Task statement:
Would you give the number of lines in the entries that contain the word "width"? Nothing else is needed.
Segment Start: Given records
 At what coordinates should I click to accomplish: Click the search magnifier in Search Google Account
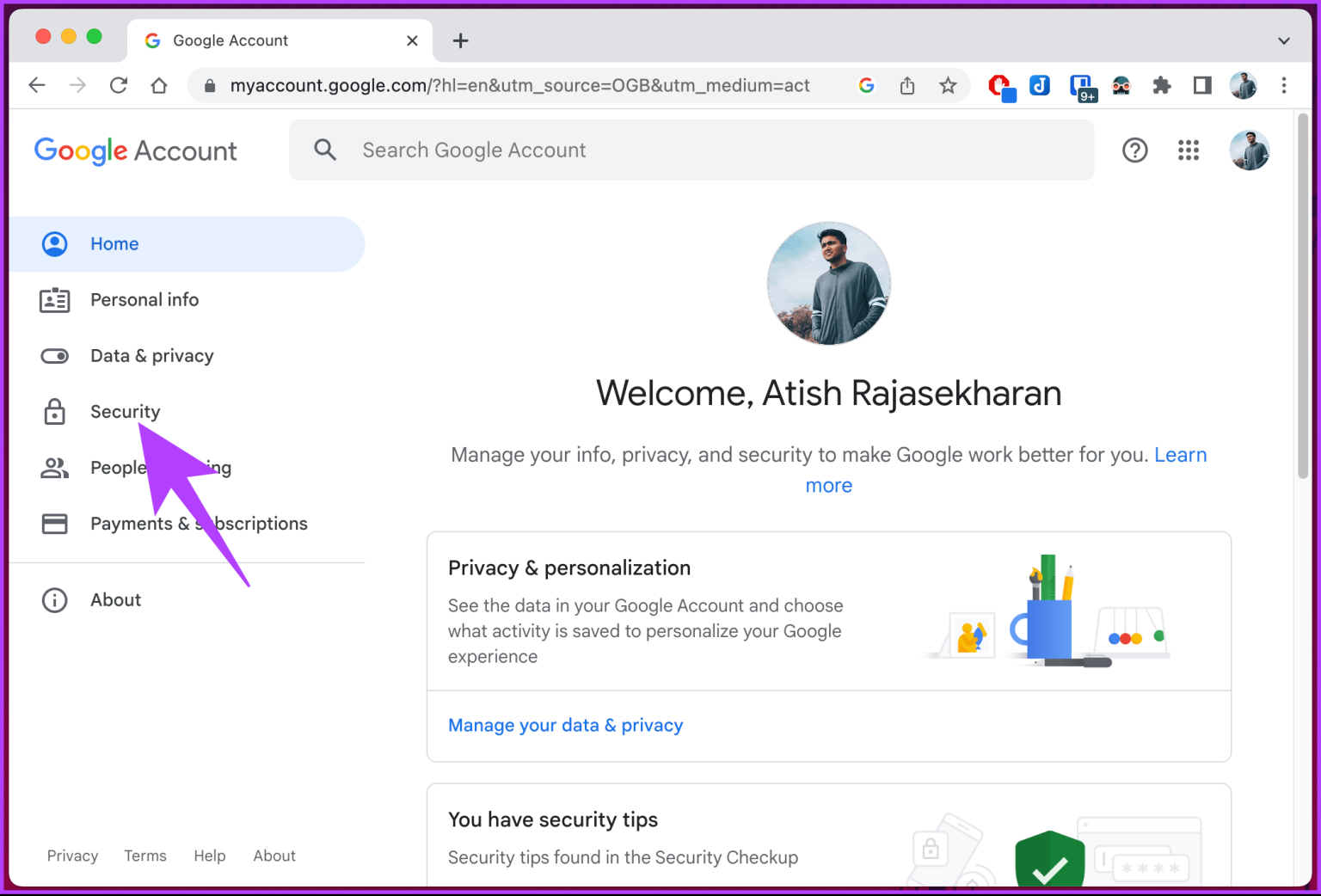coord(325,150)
Segment End: Given records
Segment Start: Given records
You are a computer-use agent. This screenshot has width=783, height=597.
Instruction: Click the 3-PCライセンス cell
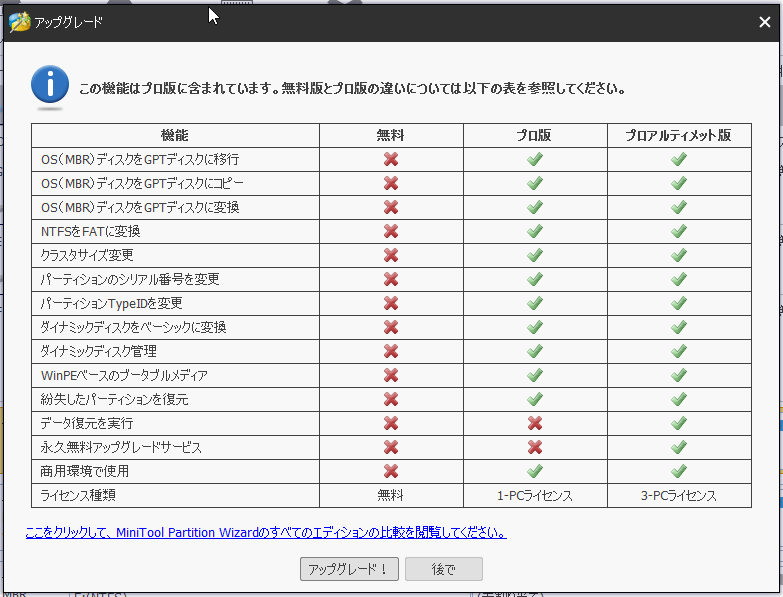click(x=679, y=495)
Segment End: Given records
Segment Start: Given records
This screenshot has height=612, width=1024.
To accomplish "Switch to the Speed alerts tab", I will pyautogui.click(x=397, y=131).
Segment End: Given records
Solution to the problem:
2